Text passage —
+ + + + +
At one point in the call, Kirk told the 911 operator to "please hurry" and send officers, documents state.

She said "her husband was talking like it was the end of the world … he had asked her to get the gun and to shoot him, and she is scared of what he might do because her three children are in the house with her," a detective who reviewed the 911 tape wrote in an arrest affidavit.

Kirk was on the phone for nearly 13 minutes before her husband allegedly shot her in the head. Kirk died.

Richard Kirk now faces one count of first-degree murder in his wife's death.

The dispatcher, who has not been named, resigned earlier this month following a review of their handling of the call.

Denver Department of Public Safety spokeswoman Daelene Mix issued a statement saying, "Although Denver 911 began termination proceedings on Friday, June 6, 2014 relative to how the dispatcher handled the call in the Kirk case, the dispatcher made a request to tender her resignation that same day. After considering the request, the dismissal letter has been withdrawn and her resignation accepted.”
+ + + + +
Dataset records:
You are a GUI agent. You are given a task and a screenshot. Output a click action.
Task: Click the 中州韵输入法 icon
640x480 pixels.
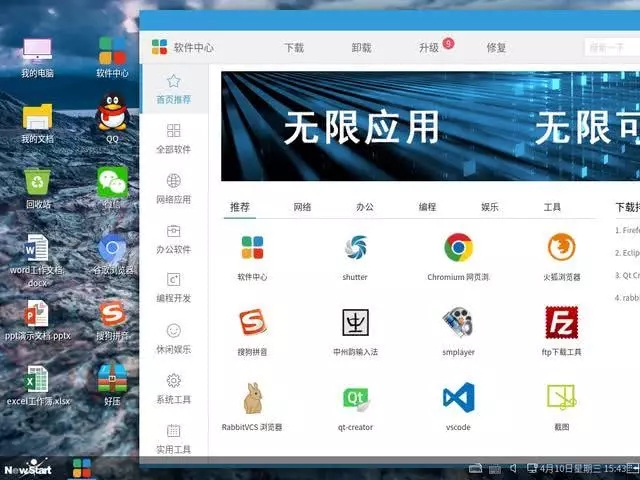pyautogui.click(x=356, y=322)
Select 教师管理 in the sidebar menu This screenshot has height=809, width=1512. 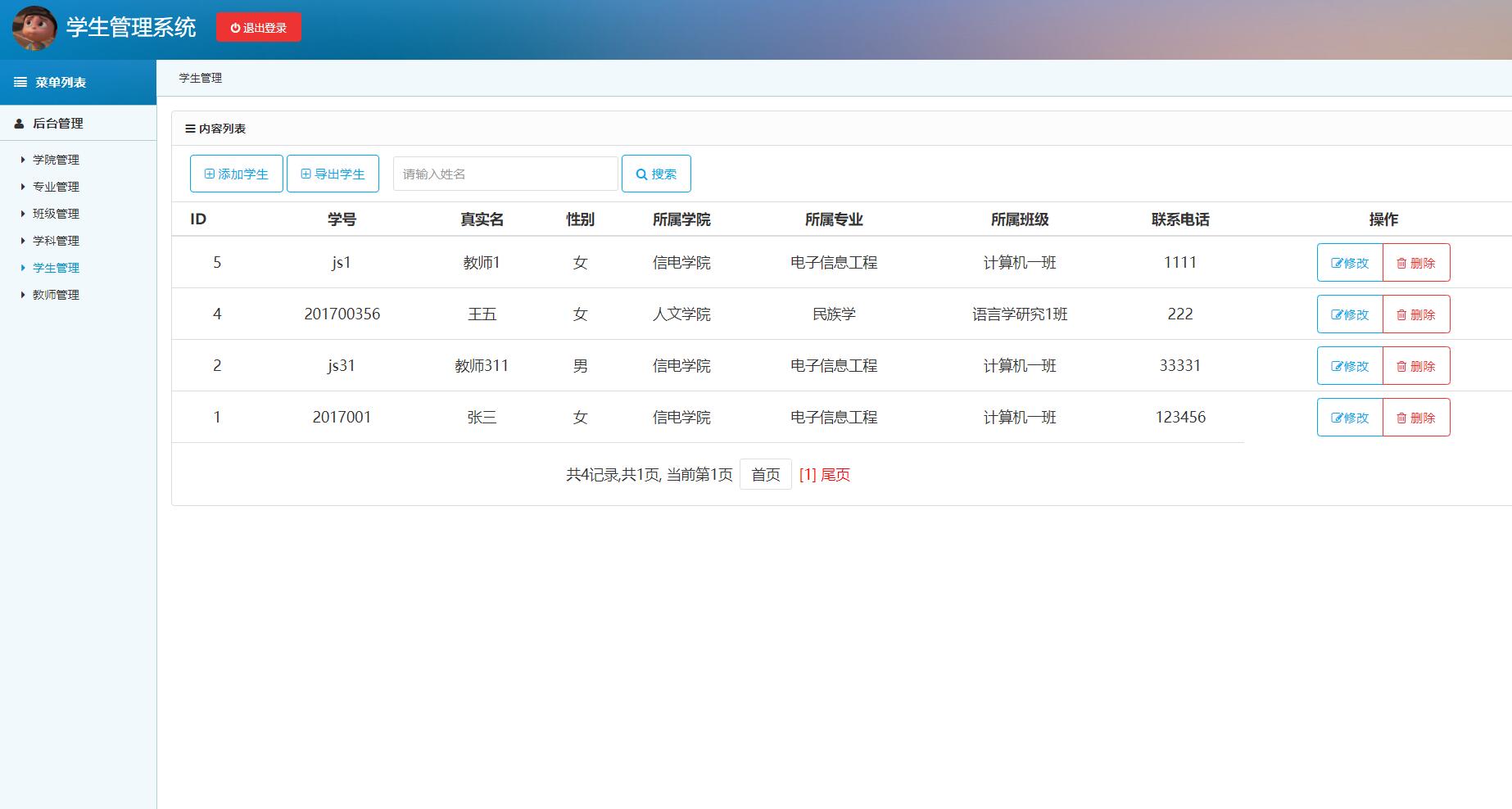tap(57, 294)
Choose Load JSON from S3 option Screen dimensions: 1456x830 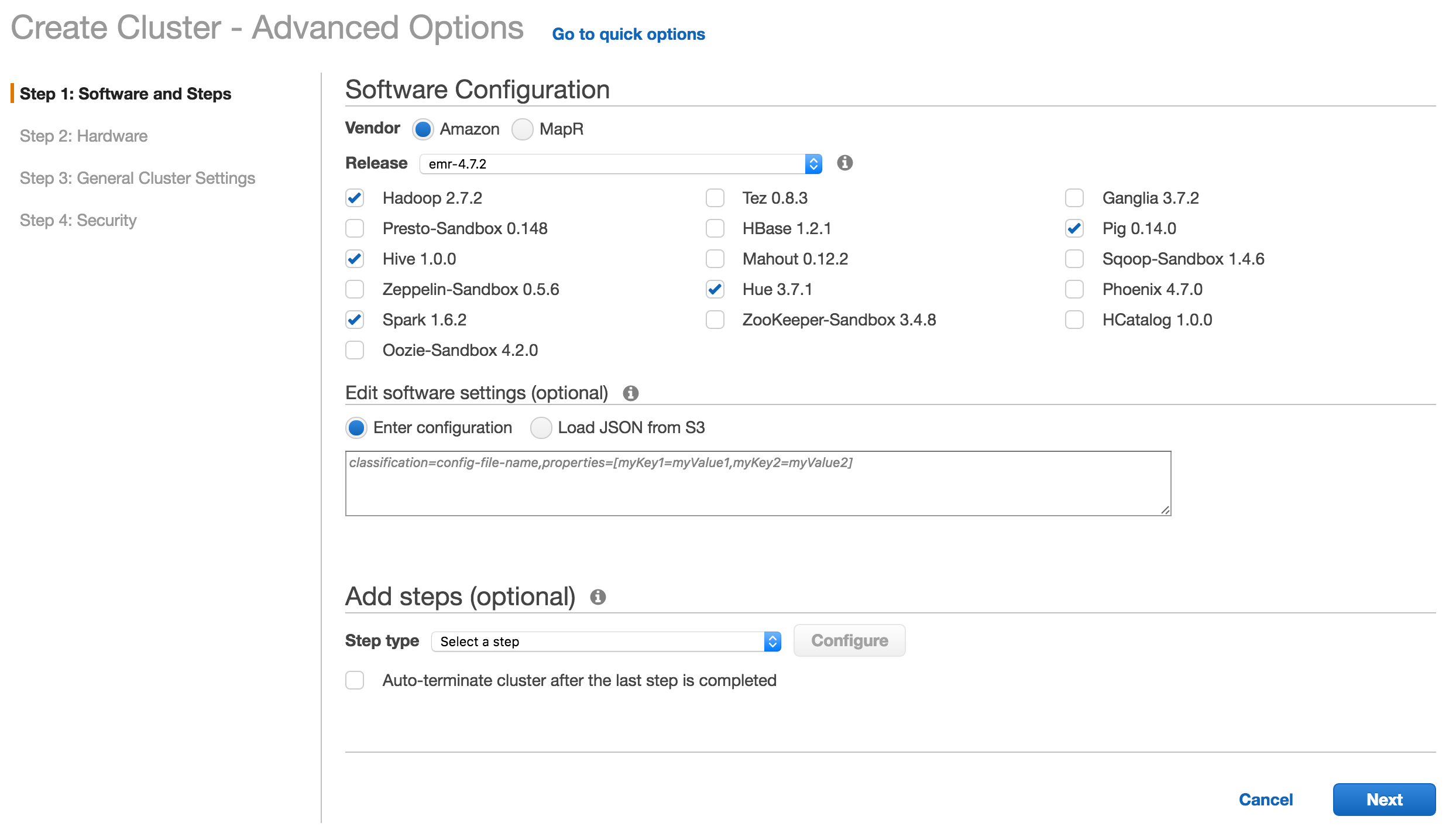click(541, 428)
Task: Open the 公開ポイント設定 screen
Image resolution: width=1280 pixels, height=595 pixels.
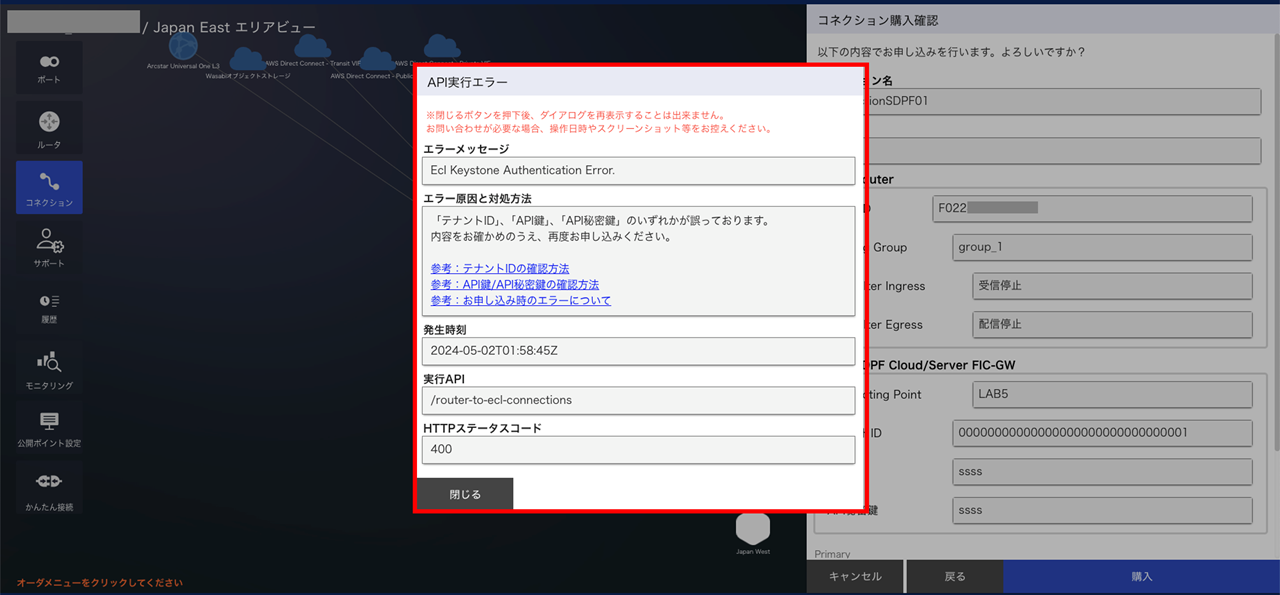Action: [x=48, y=427]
+ + + + +
What you need to do —
a) Answer these questions from the Kirk case passage:
(i) How long was Kirk on the phone before she was shot?
(ii) What charge does Richard Kirk face?
(iii) On what date did Denver 911 begin termination proceedings?
b) Say whether each statement agrees with the Kirk case passage, and quote the words that decide it:
(i) The dispatcher has been publicly named.
(ii) Kirk's three children were in the house with her.
(iii) The dismissal letter went forward after the dispatcher asked to resign.
c) Reproduce the Kirk case passage starting at "Kirk was on" and ending at "of the call.".

Answers for the tasks —
a)
(i) Nearly 13 minutes.
(ii) One count of first-degree murder.
(iii) Friday, June 6, 2014.

b)
(i) No: "The dispatcher, who has not been named, resigned earlier this month"
(ii) Yes: "her three children are in the house with her"
(iii) No: "the dismissal letter has been withdrawn and her resignation accepted"

c)
Kirk was on the phone for nearly 13 minutes before her husband allegedly shot her in the head. Kirk died.

Richard Kirk now faces one count of first-degree murder in his wife's death.

The dispatcher, who has not been named, resigned earlier this month following a review of their handling of the call.